# Exercise goal:
Set down, exactly as they stand, the lines from the one containing "You are a computer-use" through the last line of the records below, leaving every picture out.

# Source material:
········
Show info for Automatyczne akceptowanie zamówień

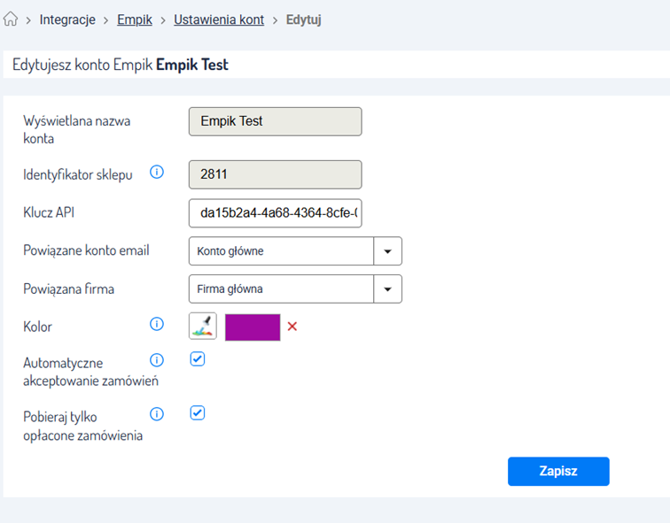click(x=157, y=360)

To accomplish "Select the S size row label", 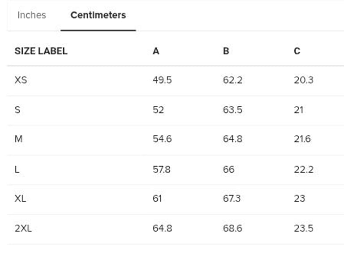I will 17,110.
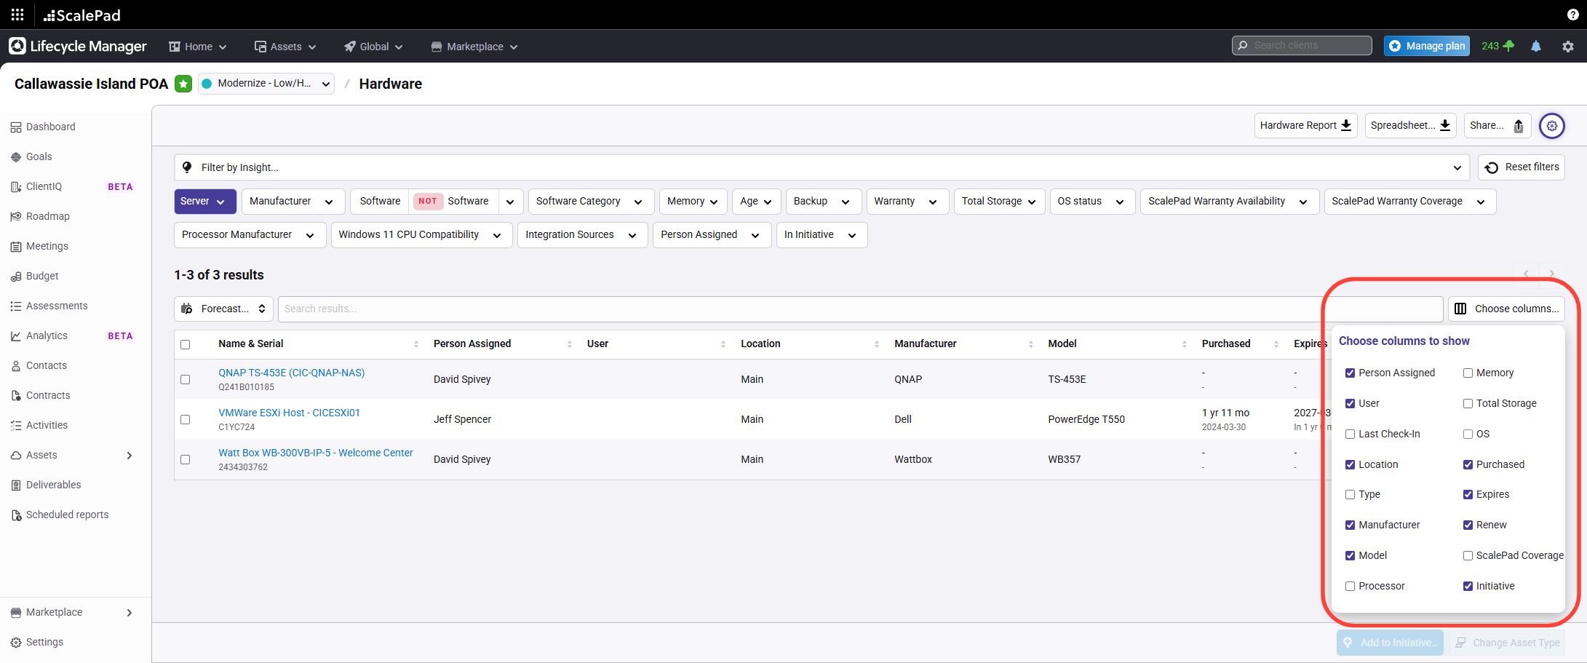This screenshot has width=1587, height=663.
Task: Uncheck the Person Assigned column
Action: coord(1350,373)
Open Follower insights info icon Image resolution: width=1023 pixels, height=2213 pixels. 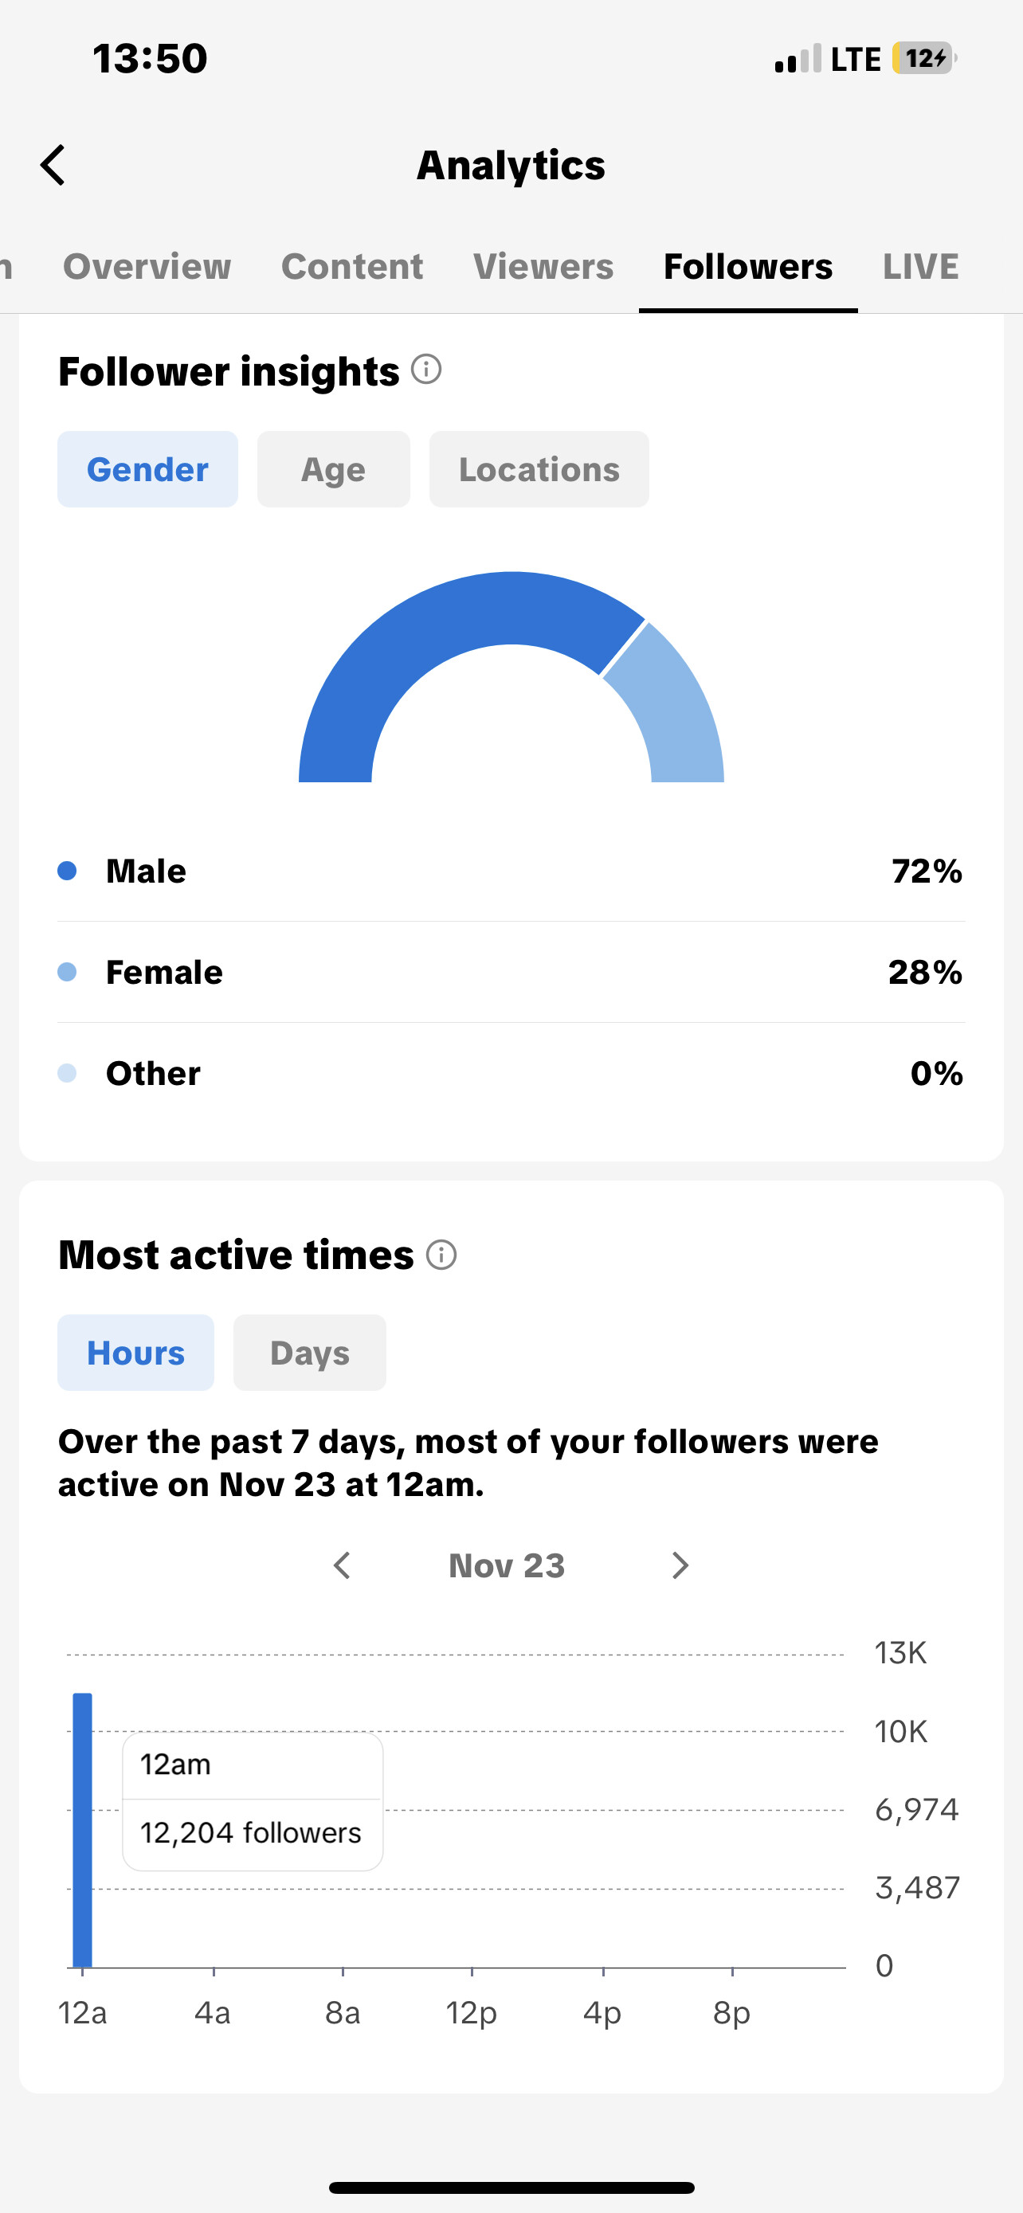click(x=426, y=370)
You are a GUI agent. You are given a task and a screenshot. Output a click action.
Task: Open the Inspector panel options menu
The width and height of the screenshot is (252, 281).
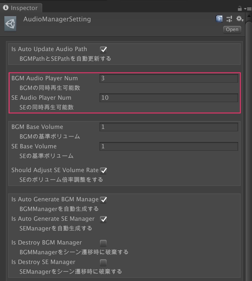[x=248, y=9]
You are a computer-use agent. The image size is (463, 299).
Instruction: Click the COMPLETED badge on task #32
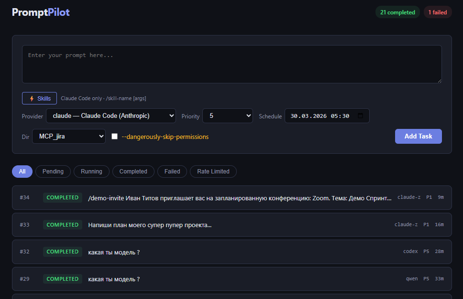pos(63,252)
········
# Reply:
You are a computer-use agent. The image size is (463, 299).
Instruction: Click the COMPLETED badge on task #32
pos(63,252)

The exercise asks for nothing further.